(Entries shown)

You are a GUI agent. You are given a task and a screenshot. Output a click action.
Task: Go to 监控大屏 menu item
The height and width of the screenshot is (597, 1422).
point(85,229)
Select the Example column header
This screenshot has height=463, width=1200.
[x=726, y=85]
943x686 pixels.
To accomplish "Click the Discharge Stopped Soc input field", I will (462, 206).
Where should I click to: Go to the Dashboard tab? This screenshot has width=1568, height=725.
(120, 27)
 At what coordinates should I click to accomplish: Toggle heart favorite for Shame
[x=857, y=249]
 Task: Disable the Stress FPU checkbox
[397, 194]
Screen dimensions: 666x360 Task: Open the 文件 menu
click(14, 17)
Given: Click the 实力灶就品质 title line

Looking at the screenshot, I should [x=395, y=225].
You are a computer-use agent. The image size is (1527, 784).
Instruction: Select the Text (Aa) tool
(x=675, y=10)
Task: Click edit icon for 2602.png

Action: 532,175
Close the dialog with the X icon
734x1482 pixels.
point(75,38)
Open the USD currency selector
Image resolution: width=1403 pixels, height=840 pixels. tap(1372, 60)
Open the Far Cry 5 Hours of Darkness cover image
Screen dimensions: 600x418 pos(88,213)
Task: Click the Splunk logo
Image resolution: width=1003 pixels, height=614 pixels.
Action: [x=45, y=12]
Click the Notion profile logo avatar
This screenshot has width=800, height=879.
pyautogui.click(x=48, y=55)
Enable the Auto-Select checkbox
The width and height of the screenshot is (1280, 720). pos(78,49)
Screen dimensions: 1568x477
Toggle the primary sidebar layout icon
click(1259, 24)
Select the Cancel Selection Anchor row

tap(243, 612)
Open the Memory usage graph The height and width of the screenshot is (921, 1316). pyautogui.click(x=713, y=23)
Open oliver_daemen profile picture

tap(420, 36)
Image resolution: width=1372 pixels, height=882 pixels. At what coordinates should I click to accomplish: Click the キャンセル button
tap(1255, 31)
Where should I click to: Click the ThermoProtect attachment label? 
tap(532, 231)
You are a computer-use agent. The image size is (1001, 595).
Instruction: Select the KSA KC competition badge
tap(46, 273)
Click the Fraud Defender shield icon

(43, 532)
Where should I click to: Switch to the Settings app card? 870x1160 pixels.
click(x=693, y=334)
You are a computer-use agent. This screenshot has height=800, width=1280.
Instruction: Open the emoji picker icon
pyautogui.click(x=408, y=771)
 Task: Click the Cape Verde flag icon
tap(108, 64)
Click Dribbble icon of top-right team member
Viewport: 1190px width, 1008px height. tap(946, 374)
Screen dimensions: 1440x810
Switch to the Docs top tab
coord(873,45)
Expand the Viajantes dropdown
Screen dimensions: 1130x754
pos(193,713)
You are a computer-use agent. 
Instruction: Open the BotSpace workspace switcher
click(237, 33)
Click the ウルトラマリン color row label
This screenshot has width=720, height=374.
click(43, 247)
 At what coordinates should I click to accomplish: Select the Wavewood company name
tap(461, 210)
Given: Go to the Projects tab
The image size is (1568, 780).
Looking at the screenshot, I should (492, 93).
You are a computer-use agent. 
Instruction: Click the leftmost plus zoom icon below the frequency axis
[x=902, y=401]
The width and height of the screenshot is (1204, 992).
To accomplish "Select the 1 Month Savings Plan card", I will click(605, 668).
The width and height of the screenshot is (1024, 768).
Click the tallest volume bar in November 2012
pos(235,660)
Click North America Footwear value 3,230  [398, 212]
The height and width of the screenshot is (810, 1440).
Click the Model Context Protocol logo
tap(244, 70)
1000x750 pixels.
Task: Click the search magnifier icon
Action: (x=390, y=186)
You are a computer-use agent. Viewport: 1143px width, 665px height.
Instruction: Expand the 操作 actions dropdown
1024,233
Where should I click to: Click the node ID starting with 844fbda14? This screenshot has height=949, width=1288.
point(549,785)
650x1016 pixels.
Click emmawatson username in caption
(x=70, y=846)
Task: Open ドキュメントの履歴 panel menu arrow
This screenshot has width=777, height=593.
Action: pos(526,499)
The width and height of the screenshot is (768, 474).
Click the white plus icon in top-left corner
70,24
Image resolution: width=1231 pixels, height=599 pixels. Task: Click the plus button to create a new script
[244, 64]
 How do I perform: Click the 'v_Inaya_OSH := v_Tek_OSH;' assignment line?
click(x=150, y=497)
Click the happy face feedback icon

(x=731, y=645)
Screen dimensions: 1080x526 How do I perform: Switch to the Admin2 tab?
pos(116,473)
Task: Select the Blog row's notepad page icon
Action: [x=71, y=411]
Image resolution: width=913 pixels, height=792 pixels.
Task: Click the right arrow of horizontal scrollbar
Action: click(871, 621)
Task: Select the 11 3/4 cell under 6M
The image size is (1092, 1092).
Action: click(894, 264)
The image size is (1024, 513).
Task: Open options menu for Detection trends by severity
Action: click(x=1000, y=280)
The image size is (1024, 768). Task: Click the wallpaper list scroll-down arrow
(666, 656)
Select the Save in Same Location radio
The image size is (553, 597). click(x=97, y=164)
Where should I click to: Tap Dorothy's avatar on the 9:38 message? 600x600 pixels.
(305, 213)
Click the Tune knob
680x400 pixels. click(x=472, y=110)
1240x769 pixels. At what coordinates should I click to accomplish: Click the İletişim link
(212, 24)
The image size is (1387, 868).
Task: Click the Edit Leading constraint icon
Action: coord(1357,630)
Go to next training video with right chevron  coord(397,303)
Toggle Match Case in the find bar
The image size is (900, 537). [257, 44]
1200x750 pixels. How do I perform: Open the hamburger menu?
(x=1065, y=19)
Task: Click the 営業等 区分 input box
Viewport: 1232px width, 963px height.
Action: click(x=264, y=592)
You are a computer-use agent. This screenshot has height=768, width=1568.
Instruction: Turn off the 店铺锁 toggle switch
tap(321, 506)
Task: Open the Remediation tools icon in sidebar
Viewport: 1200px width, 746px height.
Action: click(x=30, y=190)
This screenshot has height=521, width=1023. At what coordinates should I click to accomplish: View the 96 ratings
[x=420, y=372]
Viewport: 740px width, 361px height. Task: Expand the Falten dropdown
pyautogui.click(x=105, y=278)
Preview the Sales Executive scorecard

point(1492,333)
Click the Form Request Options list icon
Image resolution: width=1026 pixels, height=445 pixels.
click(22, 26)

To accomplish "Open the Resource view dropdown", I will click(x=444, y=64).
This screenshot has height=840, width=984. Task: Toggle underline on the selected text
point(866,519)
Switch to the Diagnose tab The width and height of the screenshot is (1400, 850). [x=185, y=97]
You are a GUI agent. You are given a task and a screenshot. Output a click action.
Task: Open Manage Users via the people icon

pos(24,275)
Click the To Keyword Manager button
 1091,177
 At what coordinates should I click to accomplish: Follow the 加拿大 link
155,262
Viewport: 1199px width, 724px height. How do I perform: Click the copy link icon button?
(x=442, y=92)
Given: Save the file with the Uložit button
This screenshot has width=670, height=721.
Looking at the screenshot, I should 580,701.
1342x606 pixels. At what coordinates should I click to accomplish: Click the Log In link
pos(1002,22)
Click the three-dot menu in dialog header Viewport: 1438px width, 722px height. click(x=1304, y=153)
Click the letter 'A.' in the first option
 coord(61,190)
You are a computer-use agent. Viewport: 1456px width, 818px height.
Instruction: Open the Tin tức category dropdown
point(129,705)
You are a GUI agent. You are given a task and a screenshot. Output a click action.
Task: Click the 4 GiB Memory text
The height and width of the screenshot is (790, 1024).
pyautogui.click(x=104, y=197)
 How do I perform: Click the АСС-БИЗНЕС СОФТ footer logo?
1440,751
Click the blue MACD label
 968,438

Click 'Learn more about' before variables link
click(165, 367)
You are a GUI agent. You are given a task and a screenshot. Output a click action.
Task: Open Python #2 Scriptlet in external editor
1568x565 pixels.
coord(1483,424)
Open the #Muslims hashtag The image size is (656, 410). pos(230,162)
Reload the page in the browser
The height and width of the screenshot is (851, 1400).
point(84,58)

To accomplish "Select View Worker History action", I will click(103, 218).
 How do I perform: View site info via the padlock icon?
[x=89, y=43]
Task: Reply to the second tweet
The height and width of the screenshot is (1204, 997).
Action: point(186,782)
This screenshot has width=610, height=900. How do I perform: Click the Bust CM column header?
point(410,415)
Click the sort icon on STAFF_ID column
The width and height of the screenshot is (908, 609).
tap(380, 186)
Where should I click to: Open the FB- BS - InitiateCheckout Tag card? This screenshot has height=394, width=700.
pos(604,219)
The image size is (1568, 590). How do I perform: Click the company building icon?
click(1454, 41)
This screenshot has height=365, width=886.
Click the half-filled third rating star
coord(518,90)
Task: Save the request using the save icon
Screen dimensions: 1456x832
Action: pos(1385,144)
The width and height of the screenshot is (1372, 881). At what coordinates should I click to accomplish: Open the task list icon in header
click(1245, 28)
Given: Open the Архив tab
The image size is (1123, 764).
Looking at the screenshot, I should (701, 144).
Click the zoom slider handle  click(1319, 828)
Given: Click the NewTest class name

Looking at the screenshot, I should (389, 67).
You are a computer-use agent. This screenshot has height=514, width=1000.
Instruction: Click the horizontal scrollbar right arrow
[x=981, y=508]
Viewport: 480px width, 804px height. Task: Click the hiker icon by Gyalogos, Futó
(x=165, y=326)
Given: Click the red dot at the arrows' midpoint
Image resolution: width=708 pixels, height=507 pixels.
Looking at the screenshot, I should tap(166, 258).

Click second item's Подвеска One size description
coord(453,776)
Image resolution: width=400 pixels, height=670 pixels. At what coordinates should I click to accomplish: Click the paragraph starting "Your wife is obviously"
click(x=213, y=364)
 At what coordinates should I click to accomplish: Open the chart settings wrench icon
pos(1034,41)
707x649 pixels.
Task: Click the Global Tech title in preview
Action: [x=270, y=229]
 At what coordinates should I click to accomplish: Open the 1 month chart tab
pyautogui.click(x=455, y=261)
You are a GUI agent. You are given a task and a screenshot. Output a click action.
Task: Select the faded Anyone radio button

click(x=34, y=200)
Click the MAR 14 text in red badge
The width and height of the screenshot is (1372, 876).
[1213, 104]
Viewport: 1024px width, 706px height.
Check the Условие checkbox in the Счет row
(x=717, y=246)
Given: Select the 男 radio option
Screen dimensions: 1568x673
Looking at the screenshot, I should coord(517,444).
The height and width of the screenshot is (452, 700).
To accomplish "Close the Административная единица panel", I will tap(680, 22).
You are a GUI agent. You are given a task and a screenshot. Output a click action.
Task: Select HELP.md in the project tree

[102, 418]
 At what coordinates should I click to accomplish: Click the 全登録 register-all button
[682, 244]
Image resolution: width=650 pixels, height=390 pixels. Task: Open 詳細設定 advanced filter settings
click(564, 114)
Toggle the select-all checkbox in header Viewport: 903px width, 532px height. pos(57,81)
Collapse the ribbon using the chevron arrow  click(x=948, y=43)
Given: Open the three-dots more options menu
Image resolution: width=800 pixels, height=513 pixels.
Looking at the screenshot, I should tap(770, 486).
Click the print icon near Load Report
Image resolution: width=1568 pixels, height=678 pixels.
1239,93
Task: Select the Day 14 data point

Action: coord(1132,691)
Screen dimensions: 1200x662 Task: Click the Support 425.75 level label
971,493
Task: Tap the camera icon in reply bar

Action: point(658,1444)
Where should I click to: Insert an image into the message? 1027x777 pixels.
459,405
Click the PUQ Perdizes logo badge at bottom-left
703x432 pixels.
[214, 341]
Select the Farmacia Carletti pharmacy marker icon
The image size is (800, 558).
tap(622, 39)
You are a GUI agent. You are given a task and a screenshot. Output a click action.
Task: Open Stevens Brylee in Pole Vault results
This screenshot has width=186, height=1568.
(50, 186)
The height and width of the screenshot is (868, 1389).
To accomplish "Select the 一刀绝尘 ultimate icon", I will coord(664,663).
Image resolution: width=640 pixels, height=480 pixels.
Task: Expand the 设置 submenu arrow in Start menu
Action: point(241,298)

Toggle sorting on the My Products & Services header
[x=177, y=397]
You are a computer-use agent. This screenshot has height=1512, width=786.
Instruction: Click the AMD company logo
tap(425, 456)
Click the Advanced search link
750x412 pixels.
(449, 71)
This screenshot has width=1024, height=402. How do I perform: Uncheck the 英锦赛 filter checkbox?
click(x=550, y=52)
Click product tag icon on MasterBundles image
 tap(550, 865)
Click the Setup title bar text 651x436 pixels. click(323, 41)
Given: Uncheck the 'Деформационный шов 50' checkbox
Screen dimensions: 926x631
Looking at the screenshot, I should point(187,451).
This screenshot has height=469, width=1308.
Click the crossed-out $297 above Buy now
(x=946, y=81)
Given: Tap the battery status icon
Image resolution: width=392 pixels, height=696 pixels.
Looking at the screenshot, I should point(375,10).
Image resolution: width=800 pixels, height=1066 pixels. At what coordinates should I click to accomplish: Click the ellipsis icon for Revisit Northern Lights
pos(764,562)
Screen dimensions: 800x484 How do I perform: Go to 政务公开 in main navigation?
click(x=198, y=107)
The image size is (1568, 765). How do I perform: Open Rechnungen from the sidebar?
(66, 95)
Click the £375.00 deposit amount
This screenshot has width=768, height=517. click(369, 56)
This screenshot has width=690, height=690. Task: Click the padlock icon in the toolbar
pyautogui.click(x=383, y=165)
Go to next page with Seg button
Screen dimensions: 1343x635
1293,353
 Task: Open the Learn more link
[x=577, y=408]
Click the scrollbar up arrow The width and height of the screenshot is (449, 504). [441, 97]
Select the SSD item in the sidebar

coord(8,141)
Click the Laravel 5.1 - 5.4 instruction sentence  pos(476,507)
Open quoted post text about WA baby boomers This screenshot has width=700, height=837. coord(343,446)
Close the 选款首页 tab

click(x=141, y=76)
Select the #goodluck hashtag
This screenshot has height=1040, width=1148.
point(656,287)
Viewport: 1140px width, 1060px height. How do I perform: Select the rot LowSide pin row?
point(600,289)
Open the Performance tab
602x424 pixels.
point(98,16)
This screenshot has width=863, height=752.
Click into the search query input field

(End Entries shown)

All the lines that hold the word "dialog" must appear in the answer, copied from the records.

## Solution to this problem
Close the dialog with the X icon
Click the three-dot menu in dialog header Viewport: 1438px width, 722px height. click(x=1304, y=153)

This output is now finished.